= Giovanni Malipiero =

Italian opera singer

Giovanni Malipiero (photo with dedication)

Giovanni Malipiero (20 April 1906 - 10 April 1970) was an operatic tenor who enjoyed a prominent career on stage and on radio in his native Italy during the 1930s and 1940s.

==Career and recorded legacy==
Malipiero was born in Padua, Italy, where he also studied singing. Lonigo, near Vicenza, was the scene of his professional debut in 1930, as the Duke of Mantua in Verdi's Rigoletto. The following year he sang the same role at the Teatro Ponchielli in Cremona. This performance marked the true start of his career as a leading artist.

The fine quality of Malipiero's lyric voice soon attracted the attention of impresarios, and he was invited to sing at principal venues throughout Italy, including the Teatro Costanzi in Rome, La Fenice in Venice and the Verona Arena. Other major Italian cities that heard him sing were Naples, Parma, Turin and Genoa, and he travelled also to Monaco.

In 1937, he made the first of what would prove to be many appearances at Italy's foremost opera house, the Teatro alla Scala in Milan, as Ramiro in Rossini's La cenerentola. Nine years later, following World War II, he took part in an historic concert held to mark the re-opening of La Scala, performing under the baton of Arturo Toscanini.

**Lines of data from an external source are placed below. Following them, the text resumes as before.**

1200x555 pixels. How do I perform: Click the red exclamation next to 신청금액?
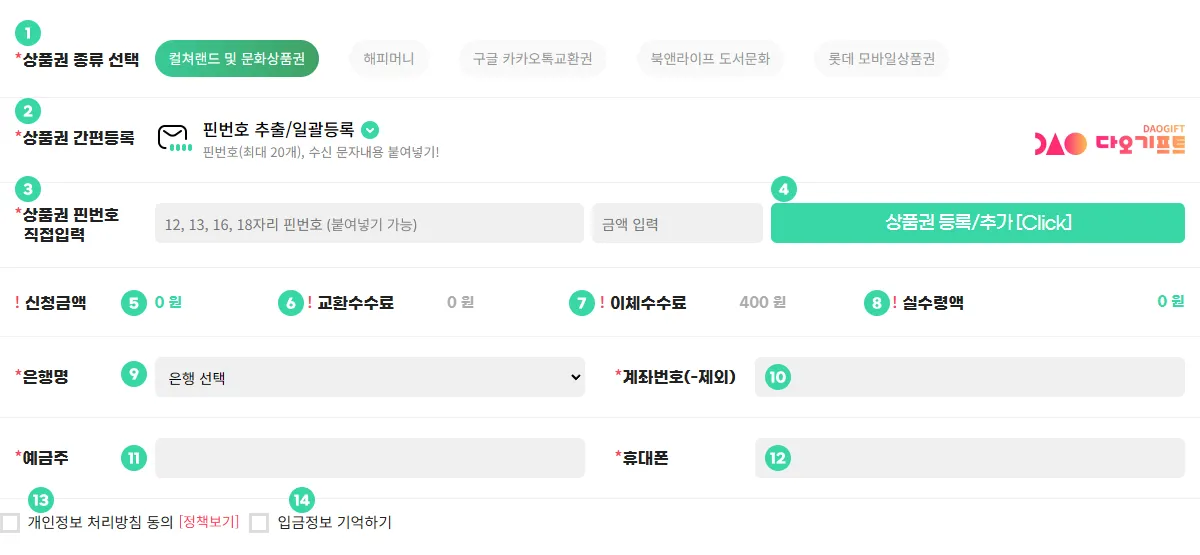tap(17, 303)
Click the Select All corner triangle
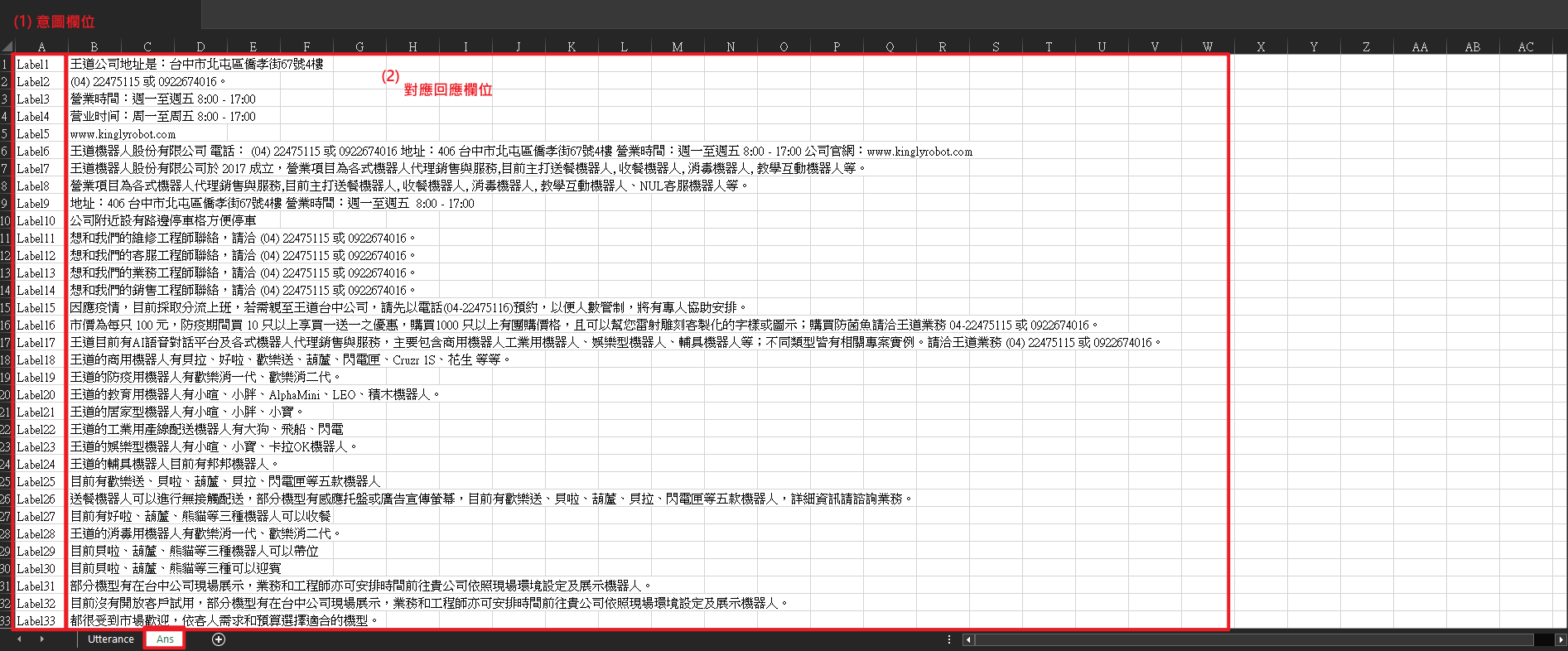Screen dimensions: 1568x651 point(7,47)
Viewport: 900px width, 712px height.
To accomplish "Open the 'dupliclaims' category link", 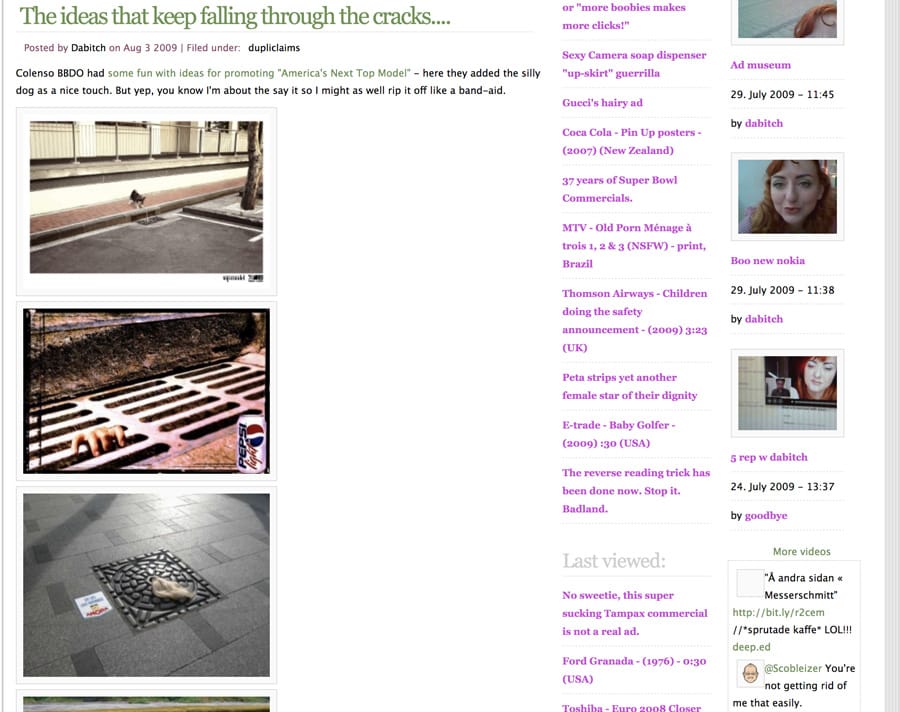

Much admired in parts written by the bel canto composers Rossini, Donizetti and Bellini, Malipiero was also acclaimed for his performances in Verdi's La traviata, Falstaff and Rigoletto. Other Italian operas in which he sang with considerable successes included Puccini's La bohème, Manon Lescaut and Gianni Schicchi, and Boito's Mefistofele. He did not ignore French music, either. During the 1930s and 1940s he appeared, for instance, in Offenbach's Les Contes d'Hoffmann, Gounod's Faust, and Massenet's Werther and Le jongleur de Notre-Dame.

The political turmoil of the late 1930s, culminating in the outbreak of the six-year-long Second World War, restricted Malipiero's opportunities to establish an international career. He was said to have disliked overseas travel, too, although he did accept engagements to sing in South America. His schedule of performances wound down in the 1950s and he began to assume character parts from the middle of that decade onwards. He retired in 1962 after a final appearance at the Teatro San Carlo, Naples.

Malipiero possessed a clear, bright, well-trained voice with a slightly husky timbre. Italian music critics and audiences of the 1930-1960 period praised his singing style, regarding it as belonging to the elegant 'old school' of pre-verismo vocalism.

He can be heard as Edgardo in a complete recording of Donizetti's Lucia di Lammermoor, with the coloratura soprano Lina Pagliughi in the title role and Ugo Tansini conducting, that was made by Cetra Records at the height of the tenor's powers in 1939. This performance was remastered in 2001 and released on CD by Naxos Records. In 2009, the Preiser label issued a CD devoted to Malipiero. It contains a selection of arias, ranging in compositional date from the bel canto era through to the verismo period, that he recorded in Italy between 1937 and 1941.

Malipiero died 10 days short of his 64th birthday, in Padua.

==Sources==

- Grove Music Online, J.B. Steane, Oxford University Press, April 2008.